Ng, Ying star in Wang-helmed laffer

SHANGHAI — With its mix of Chinese and foreign crew and financial backing from both inside and outside the Mainland, “Karmic Mahjong” represents a new breed of Chinese film.

Production wrapped in southwest China last week on Wang Guangli’s third outing as helmer. “This is our first time working with big stars,” laughs Cory Vietor, one of the film’s producers.

“Karmic Mahjong” (original title, Xuezhan Daodi, means blood war to the end) stars well-known Hong Kong actors Francis Ng (“Infernal Affairs 2”) and Cherrie Ying (“Himalaya Singh”) as ordinary folk duped by a manipulative fortune teller. Pic is set in Sichuan Province’s capital city, Chengdu, known for its obsession with both the game of mahjong and with fortune-telling.

The film represents a comic turn for director Wang, whose previous films — “Maiden Work” and “Go for Broke” — were better known for social realism.

Also new has been the lack of state-owned studio involvement. Six years ago, when “Go for Broke” was shot, film regs still required all films shot in China (domestic and overseas) to be overseen by one of the dozen or so government-run studios. “Go for Broke,” for example, was shot with the Shanghai Film Studios.

Those rules were relaxed for domestic productions back in 2002, however, and now producers are free to hire the services of studios if and when they wish.

Censorship has also been relaxed.

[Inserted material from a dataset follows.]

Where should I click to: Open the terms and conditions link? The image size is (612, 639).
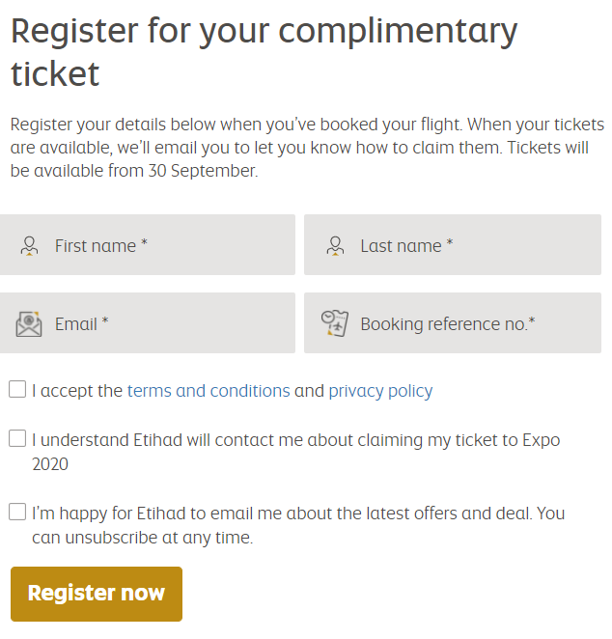209,391
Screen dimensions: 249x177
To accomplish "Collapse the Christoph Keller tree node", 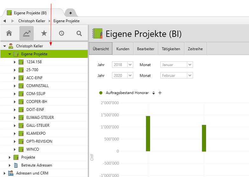I will click(x=5, y=46).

Up until the end of 2003, every film shot in China had to submit its script prior to production for approval from the Film Bureau in Beijing. Now, only a 1,000-word synopsis is required. Not everyone feels this is prudent, however.

“We could have just submitted an outline,” notes Vietor, “but some of the investors felt the need for more security and insisted on submitting the whole script.”

The complication lies in the fact that the Film Bureau requires a second round of approval once the film has been cut, prior to release.In the case of “Karmic Mahjong”, the investors — who hailed from Mainland China, Hong Kong, Europe and the U.S. (producer Charles Wu is a U.S. citizen) — were right to be cautious. The script was sent back twice by censors before approval was given.

Wang’s film is also a testament to the growing number of non-Chinese now working within the Chinese film industry. Alongside American producer Vietor — who runs an advertising company with Wang Guangli in Beijing — the film’s editor and Steadicam operator are both foreigners living and working in China. And other post-production work will be done by a foreign-owned studio in Beijing.

China, in the guise of the State Administration of Radio, Film and Television, maintains strict control over the number of foreigners who can be employed in Chinese film and television productions. For Vietor, who has worked on all of Wang’s films, the key to working in Chinese film is trust.

“If the impression the authorities had was that everything in a film was foreign, that might be a problem,” he says, noting that his job-title on the film is officially “production supervisor.” “But if people are comfortable with you as an individual and know that you are part of a team that is basically Chinese, then they just let you get on with it.”

Vietor says the film industry in China is more and more international. “Shooting in Chengdu, we still get a few stares from the locals who are curious about the “big noses” (an old Chinese moniker for foreigners.) But in Beijing these days you are not news,” he says.